Mais um desastre! Alessandro
levantou esquecendo-se do tubo de tinta que estava em seu colo. Enquanto isso,
Cleberson ao seu lado não parava de falar:
- Então professora, daí minha tia
comprou um tênis pra mim e disse pra eu tomar cuidado pra não sujar...
- Talita, por favor, desce lá
embaixo e pega um pano de chão com o pessoal da limpeza.
- Tá prô. Posso aproveitar e
lavar minha mão?
- Pode!
- Prô, posso ir com ela?Minha mão
também tá suja! – disse Andréia.
- Pode Andreia.
-Ei, eu também preciso lavar
minha mão! – declarou Guilherme B.
- Daqui a pouco todo mundo poderá
descer!
E o Cleberson continuava:
- E eu falei que não ia mais
cuidar do meu irmão se ele ficasse falando palavrão...
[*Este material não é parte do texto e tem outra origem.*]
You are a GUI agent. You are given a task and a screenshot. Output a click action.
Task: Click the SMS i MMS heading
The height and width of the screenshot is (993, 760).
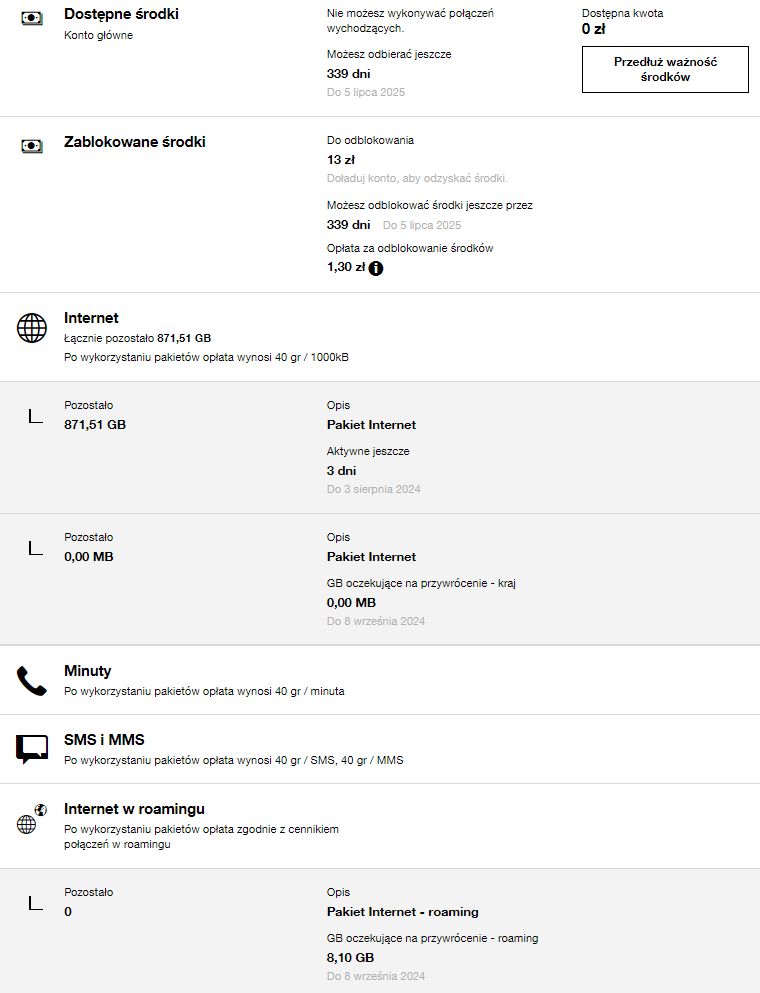point(104,740)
- Professora, isso aqui é verde?
– perguntou Kalebe.
- Olha pra essa cor? É verde
Kalebe? – perguntou a professora.
- Não é marrom!
-Então porque você veio me
perguntar?
- Ah, vai que a senhora falasse
que estava certo!
- Professora, tá bom assim?
- Você acha que está bom Léo?
O Léo era um dos alunos mais
concentrados da turma e desde o início da aula não havia feito uma única
pergunta. Sentava na última carteira e veio trazendo o cavalo que tinha acabado
de pintar para mostrar.
- Eu acho que está professora!
- Então coloque-o para secar.
O Léo deu as costas e voltou para
o fundo da sala. A professora notou o rastro de pingos de tinta pelo caminho.
Os da ida e vinda de Léo até o seu encontro.
E o Cleberson:
- Daí, minha tia falou que vai
dar na minha cara se eu fizer isso de novo.
-Professora, a Eduarda pegou
minha tinta sem pedir.
- Eduarda, por que você fez isso?
-Ela também pegou a minha!
- Nicoly, devolve a tinta dela. E
Eduarda, faça a mesma coisa!
- Professora, já terminei! Posso
pôr pra secar?
-Sim, Alekssandra, pode!
- Professora, vou atrás de uma
vassoura pra limpar a sala.
- Não! Só quando todos terminarem!
- Terminei!
- Traga pra eu ver.
O menino trouxe o boneco como se
fosse um troféu.
- Felipe, o que é o seu boneco? –
perguntou a professora.
- É um boitatá, prô!
- Azul?
- É.
- Por que azul?
- Na lenda não fala qual é a cor
dele. E eu gosto de azul!
Dessa vez, ela ficou sem
resposta. Disse apenas:
- Ok, leve-o para o fundo da sala
e deixe secar.
- Professora, posso ir ao
banheiro?
- Pode Guilherme...
Ao seu lado, ela ainda podia ouvir:
-Daí professora, eu tomei banho,
me arrumei, mas não podia sair, minha prima não tinha chegado...
A única coisa que passava pela
cabeça da professora era que ainda restavam mais quatro aulas pela frente!